The Međimurje region clan comes from a region that is possibly greater than the present day Međimurje. It may include parts of Slovenia and southern Austria. There are many seemingly unrelated families in this region and there appear to be no links to Lika from this clan. It may be a little early to state this because in spite of their number, the feedback from Međimurje Murkovic's has been thin and maybe once we get more information about grandparents, we may change the theory.

The Lika clan is the origin for many of American Murkovic's.

It seems that the Murkovic's in Germany and Switzerland are all 20th century migrants, mainly from Međimurje.

Earliest documented Murković

Zemljišne knjige Ogulinske regimente za Stajnicu iz 1780. sadrže podatke za tri kučne zadruge (u ime Murkovića). (Tominac, "Stajnica i Okolica" (2004))

The Ogulin Regiment land registry from 1780 refers to data for the three zadruge in the name of Murković in Stajnica. (Tominac, "Stajnica i Okolica" (2004))

Of the three zadruge, the longest lasting was the one that lived at the Dvor. Even in the terrible state that it is in, the Dvor is still one of the most distinguishing features of Stajnica and it is therefore clearly the center of the Murkovic universe in Stajnica!

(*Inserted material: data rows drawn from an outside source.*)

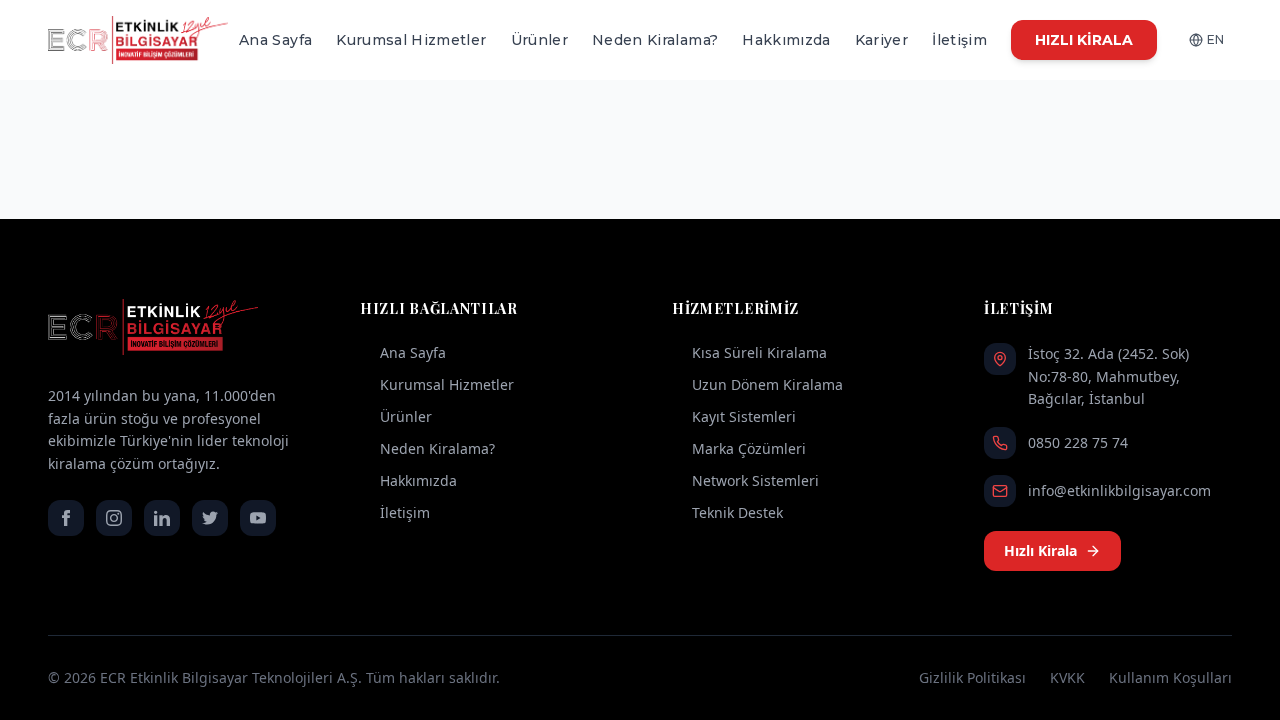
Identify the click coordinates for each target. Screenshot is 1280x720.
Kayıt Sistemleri (744, 416)
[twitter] (210, 518)
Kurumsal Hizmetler (411, 40)
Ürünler (539, 40)
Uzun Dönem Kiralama (767, 384)
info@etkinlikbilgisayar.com (1119, 490)
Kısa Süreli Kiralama (759, 352)
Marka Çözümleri (749, 448)
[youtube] (258, 518)
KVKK (1067, 677)
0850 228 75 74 (1078, 442)
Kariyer (881, 40)
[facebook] (66, 518)
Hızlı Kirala (1040, 550)
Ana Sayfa (275, 40)
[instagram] (114, 518)
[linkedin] (162, 518)
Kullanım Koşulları (1170, 677)
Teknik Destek (737, 512)
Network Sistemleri (755, 480)
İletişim (959, 40)
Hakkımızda (786, 40)
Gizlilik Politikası (972, 677)
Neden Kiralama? (655, 40)
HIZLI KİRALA (1084, 40)
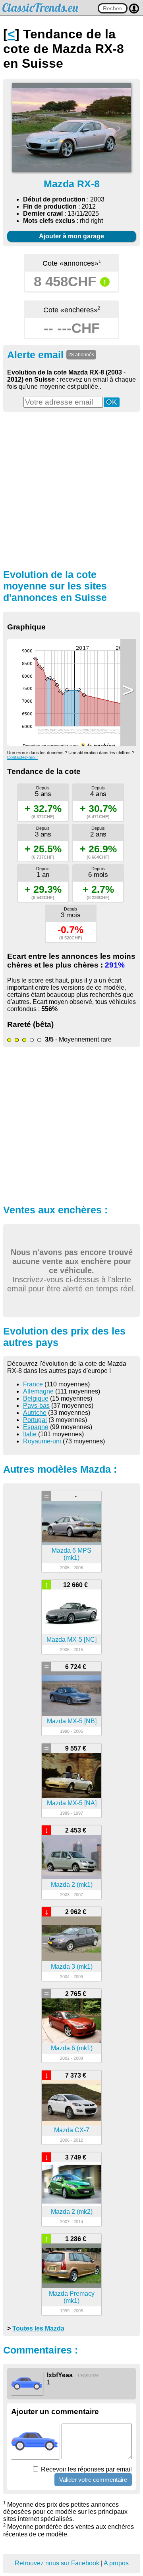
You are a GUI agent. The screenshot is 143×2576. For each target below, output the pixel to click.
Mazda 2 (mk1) (72, 1884)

My dream is to one day have a global Murković gathering at the Dvor to see how many Murkovićs can fit in the downstairs reception room. OK, I know that there is a lot of cleaning to do first, but I can dream, can't I?

Are we all somehow linked? It is possible that we (Dvorska Zadruga) are related to other Murković's in Croatia to a time around and preceding 1780. It may be possible to research these other zadruge to get their members and family trees and make some connections. Our connection to the Murkovićs further north in Slovenia and Austria may date further back to the times of the Turkish invasions and may be more difficult to connect. DNA anyone?